■ **MATERIAL PROVIDED**
---+---

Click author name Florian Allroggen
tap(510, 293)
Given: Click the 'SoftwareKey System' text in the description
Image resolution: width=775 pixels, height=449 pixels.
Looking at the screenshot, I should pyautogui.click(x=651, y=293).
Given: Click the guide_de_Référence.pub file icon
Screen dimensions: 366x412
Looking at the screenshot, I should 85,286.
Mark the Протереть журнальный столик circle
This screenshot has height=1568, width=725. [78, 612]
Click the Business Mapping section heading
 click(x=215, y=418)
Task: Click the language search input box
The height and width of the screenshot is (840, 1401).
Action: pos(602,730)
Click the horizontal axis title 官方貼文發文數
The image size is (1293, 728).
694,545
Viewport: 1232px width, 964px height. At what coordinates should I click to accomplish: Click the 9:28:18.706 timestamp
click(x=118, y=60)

---+---

Rewrite every line of the records above as a JSON list of strings, with one string per line and no blank lines.

■ **EXERCISE RESULT**
[
  "Click author name Florian Allroggen",
  "tap(510, 293)",
  "Given: Click the 'SoftwareKey System' text in the description",
  "Image resolution: width=775 pixels, height=449 pixels.",
  "Looking at the screenshot, I should pyautogui.click(x=651, y=293).",
  "Given: Click the guide_de_Référence.pub file icon",
  "Screen dimensions: 366x412",
  "Looking at the screenshot, I should 85,286.",
  "Mark the Протереть журнальный столик circle",
  "This screenshot has height=1568, width=725. [78, 612]",
  "Click the Business Mapping section heading",
  " click(x=215, y=418)",
  "Task: Click the language search input box",
  "The height and width of the screenshot is (840, 1401).",
  "Action: pos(602,730)",
  "Click the horizontal axis title 官方貼文發文數",
  "The image size is (1293, 728).",
  "694,545",
  "Viewport: 1232px width, 964px height. At what coordinates should I click to accomplish: Click the 9:28:18.706 timestamp",
  "click(x=118, y=60)"
]